Thursday, June 18, 2009

Getting Real by 37Signals

Success is all about great execution.


Constantly seek out your weak links and focus on them until they're up to par.


The folks on your team will make or break your project - and your company.


Shakespeare reveled in the limitations of sonnets, fourteenline lyric poems in iambic pentameter.


The goal is to win the customer by building what they want.


This sort of one-upping Cold War mentality is a dead-end. Its an expensive, defensive, and paranoid way of building projects.


If you're going to live with something for two years, three years, the rest of your life, you need to care about it.


Run on limited resources and you'll be forced to reckon with constraints earlier and more intensely. And that's a good thing. Constraints drive innovation.


Have an enemy. Sometimes the best way to know what your app should be is to know what it shouldn't be.


One bonus you get from having an enemy is a very clear marketing message. People are stoked by conflict. And they also understand a product by comparing it to others.

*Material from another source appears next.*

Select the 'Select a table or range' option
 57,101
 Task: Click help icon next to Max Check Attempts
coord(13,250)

They'll take sides. And thats a sure fire way to get attention and ignite passion.


The problem is that once a consumer has bought someone else's story and believes that lie, persuading the consumer to switch is the same as persuading him to admit he was wrong...Instead you must tell a different story and persuade listeners that your story is more important that the story they currently believe. (Seth Godin, Be A Better Liar)


Instead we stay focused on the big picture and keep asking ourselves, what is the key problem we are trying to solve and how can we solve it. (Michael Reining, Blinklist)

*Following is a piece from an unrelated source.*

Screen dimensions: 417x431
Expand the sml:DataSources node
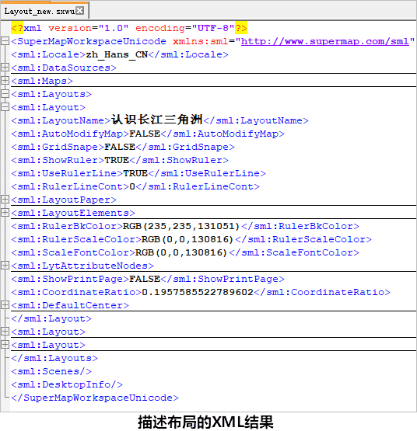pyautogui.click(x=5, y=68)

Enjoy baking, sell your bread, people like it, sell more. Keep the bakery going because you're making good food and people are happy. (Ian MacKaye)


The more massive an object, the more energy is required to change its direction.


Instead of an aircraft carrier, you steer a cigarette boat. Revel in that fact.


Simple rules...lead to complex behavior. Complex rules, lead to stupid behavior. (Andrew Hunt)


Use a team of three for version 1.0. Start with a developer, a designer, and a sweeper.


Differentiate yourself from bigger companies by being personal and friendly.


Ignore details early on. Work from large to small.


What you really want to do is build half a product that kicks ass.


"Because it just doesn't matter." That statement embodies what makes a product great. Figuring out what matters and leaving out the rest.


Most of the time you spend is wasted on things that just don't matter. If you can cut out the work and thinking that just don't matter, you'll achieve productivity you've never imagined.


Innovation is not about saying yes to everything. Its about saying NO to all but the most crucial features. (Steve Jobs)


Get something real up and running quickly. Real things lead to real reactions. That that's how you get to the truth.


Get your story straight. Make sure the pieces work. Then launch and revise. No one is as smart as all of us. (Seth Godin)


From Idea to Implementations: Brainstorm, Sketch It, Mock Up, Make It


 Ideas are worth nothing unless executed. They are just a multiplier. Execution is worth millions. (Derek Sivers)


And if you're in a competitive race, getting something out earlier helps folks commit to you and not your competition. (Dave Thomas)


Do it quick:

  • 1. Decide if its worth doing, and if so:
  • 2. Do it quick - not perfect. Just do it.
  • 3. Save it. Upload it. Publish it.
  • 4. See what people think.


So shrink your time. Keep breaking down timeframes into smaller chunks. Keep dividing problems into smaller and smaller pieces until you're able to digest them.


The alone time zone is where the real development magic happens.


Judge potential tech hires on open source contributions.


Go for happy and average over frustrated and great


If you are trying to decide between a few people to fill a position, always hire the better writer.